You may want to look inside a program to see what version is declared. Even if the documentation includes information on the Stata version required, checking on the facts will do no harm. The documentation can be wrong, most commonly because the documentation itself is out of date. In any case, what the program requires is all that matters. Stata pays no attention to anything said in the help file or anywhere other than the program itself.
Using viewsource to look inside a program was mentioned earlier; you may also find it helpful to learn about findfile. Simply using type to type a program may be enough. (With ssc, be aware of the subcommand ssc type.)
Now the question can be answered directly.
If you have Stata 9, and the foobar command appears to require Stata 9.2 and the bazz command appears to require Stata 10.1, what can you do?
If your Stata version differs by 1 or more from what is required, you can purchase an upgrade to the current version from StataCorp.
If your Stata version has the same initial integer as what is required, you can update your Stata for free over the web. For example, you can update from Stata 10 to Stata 10.1 or from Stata 11 to Stata 11.2; just type update. You cannot update for free from (say) Stata 11.2 to Stata 12. That requires an upgrade, as described just above.
An older version of a program may be found. For example, the Stata Journal and the Stata Technical Bulletin archives retain all previous versions of any programs published therein; some packages in the SSC archives include versions for older Stata programs; some users’ websites allow you to download different versions of a program according to your version of Stata. Commonly, older versions are frozen as they were and are not updated, even when it is possible.
One common, but not universal, convention is that names like foobar7, foobar8, and foobar9 may signal versions of foobar for Stata 7, 8, or 9. The documentation will usually make this clear, but, if in doubt, you can look inside each program, as above. Another common convention is that foobar2 and foobar3 merely mark successive versions of foobar, but as Stata ages the chance of these two conventions clashing diminishes.
Similarly, there can be older alternatives.
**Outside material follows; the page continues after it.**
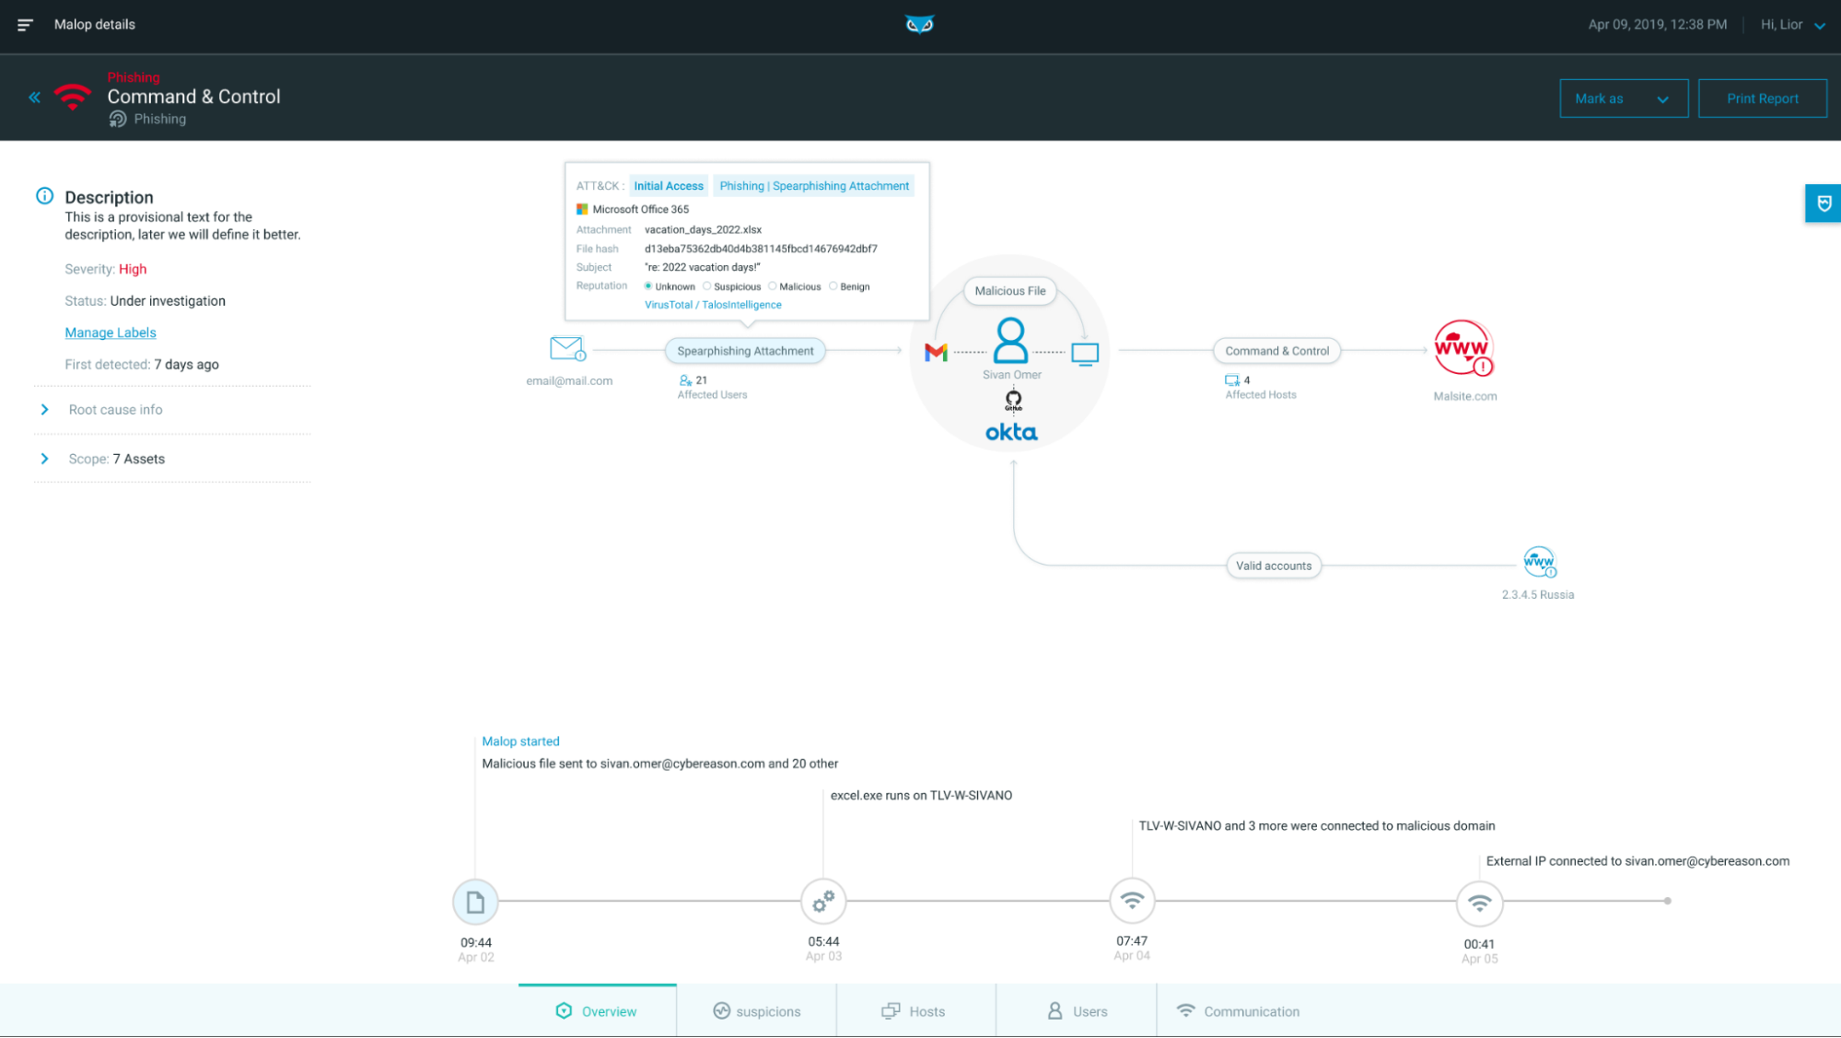
Task: Click the Cybereason owl logo in the top bar
Action: 919,24
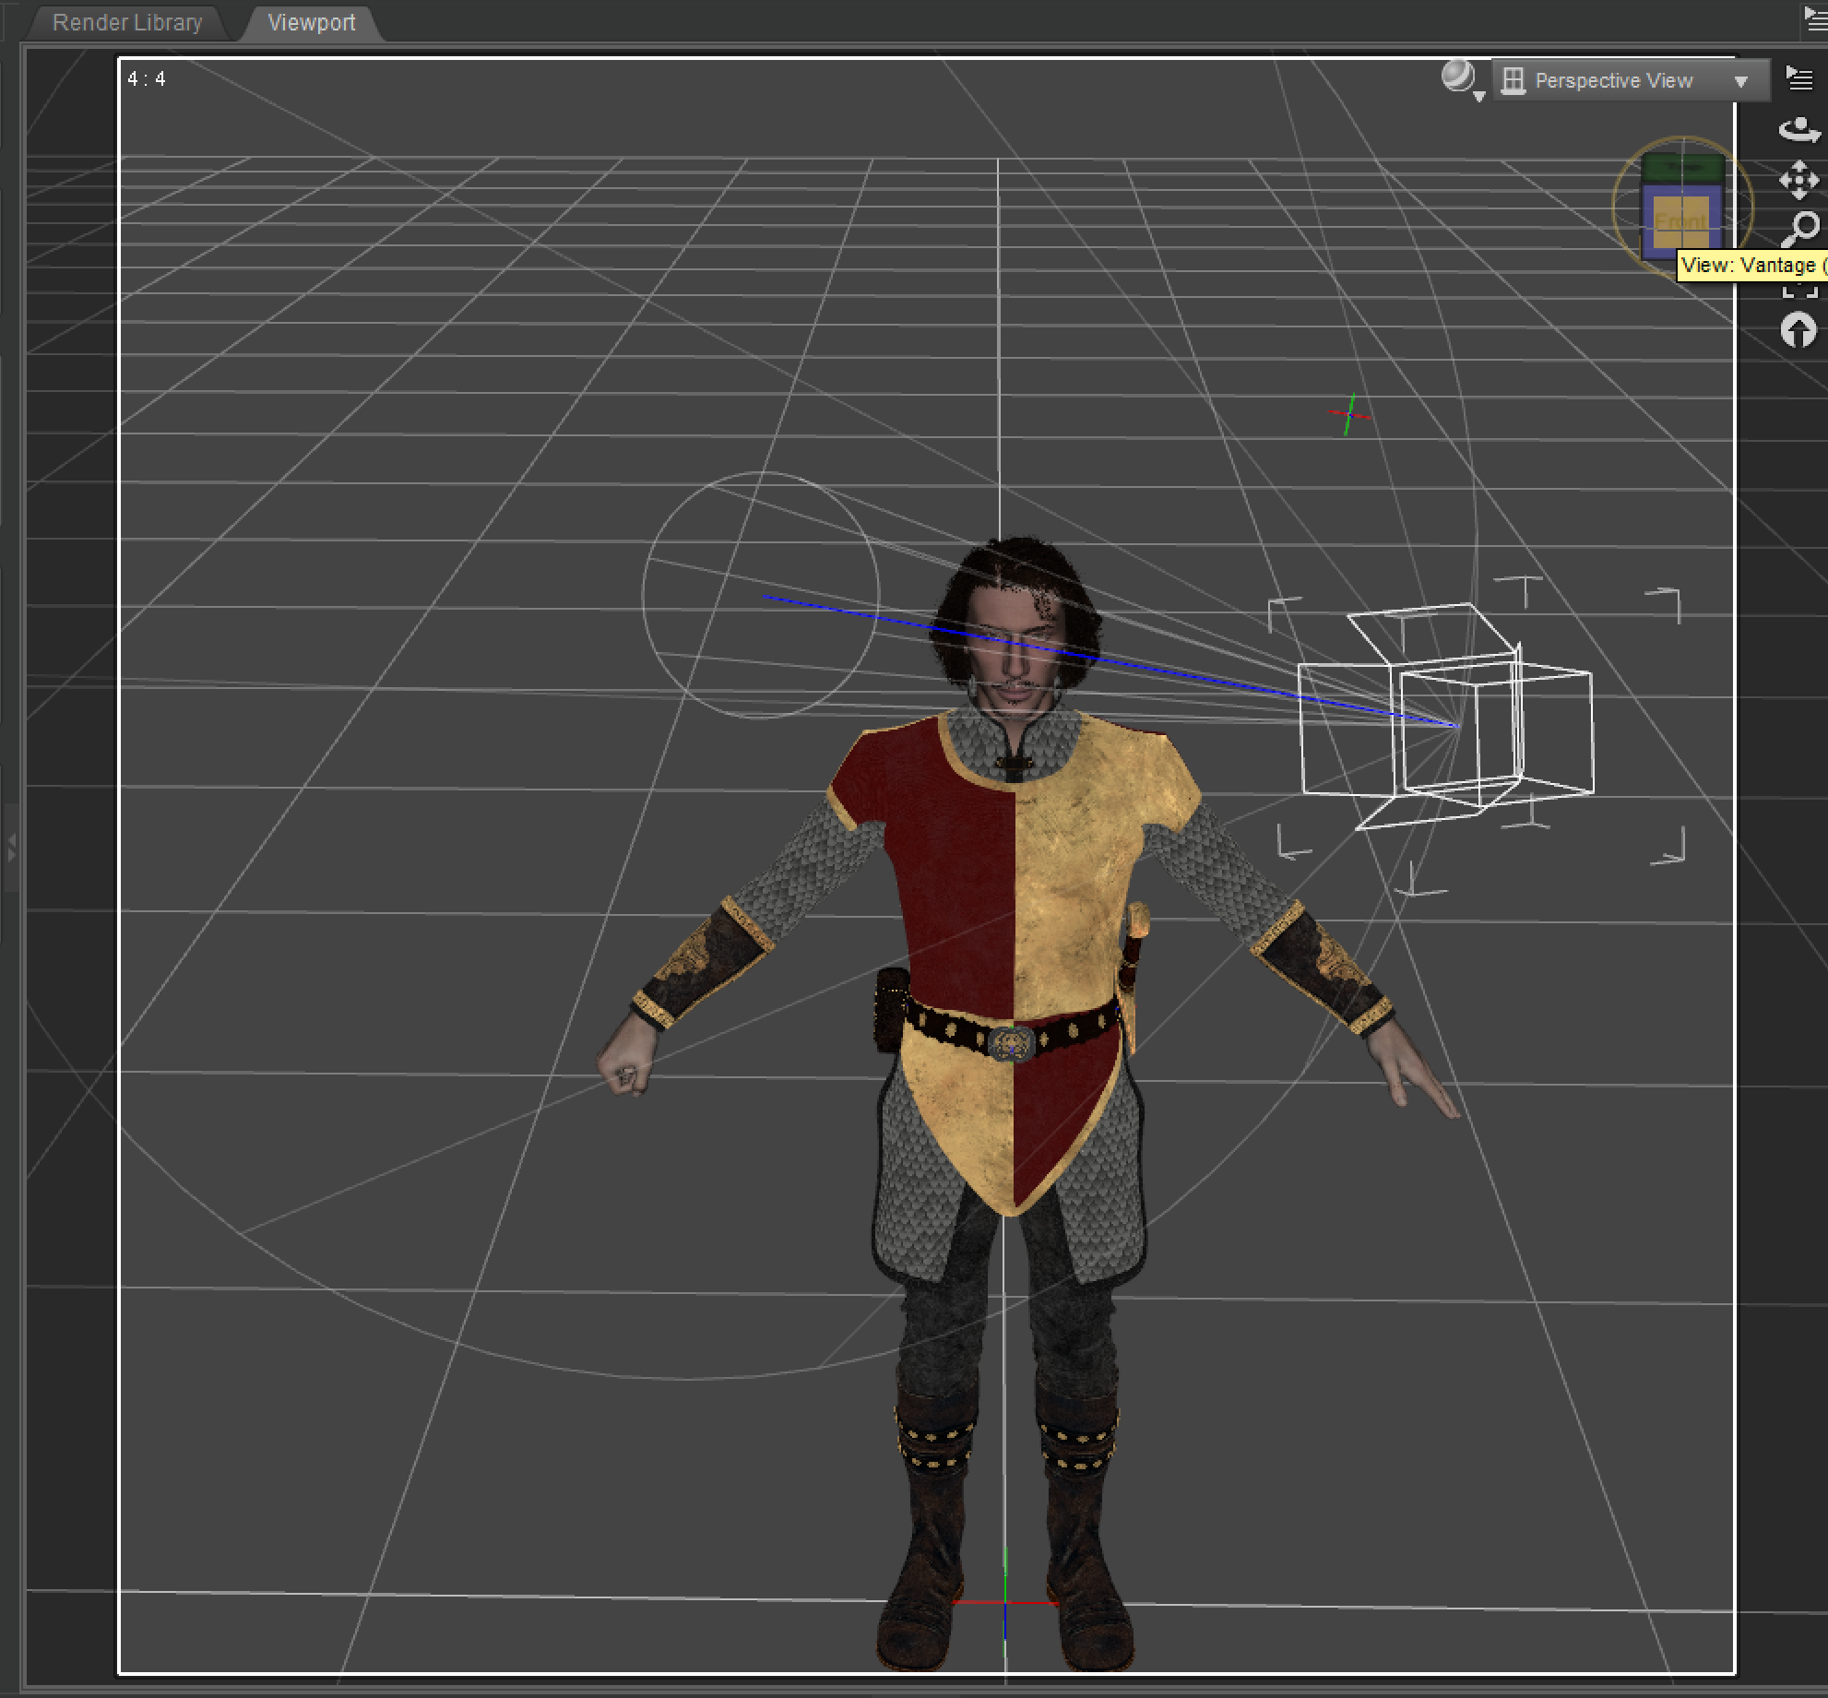Open pane options menu in top-right corner

[1815, 18]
Using search (possibly with the historical option), using findit, or asking on Statalist can help here, perhaps by implying that no older alternative exists.
You can copy the program in question and try to change it so that it works under your version of Stata. This process will vary from being trivially easy to being essentially impossible, depending on how many newer features any program requires. The difficulty also depends on your knowledge of Stata.
At the easiest, it may simply be that the version statement specifies a version later than really needed. Thus, if you edit version 12 to version 11, then you may find that a program works under Stata 11.
But watch out:
But often a program would require more drastic surgery to the extent that your only real choices are to upgrade, update, or do without.
Stata 10 and later versions of Stata look first for help files with extension .sthlp and second for help files with extension .hlp. Conversely, Stata 9 and earlier versions know nothing about the .sthlp extension.
Thus if you managed to get a Stata 10 program working in Stata 9, then you would normally be best advised to rename any .sthlp files to have the .hlp extension.
The previous section implies that it is now good practice to edit the help files to indicate what has been changed and who is now responsible, namely, you.
David Elliott suggested, on Statalist, that an FAQ be written on this topic. He, William Gould, Ben Jann, and Richard Williams made very helpful comments on a draft.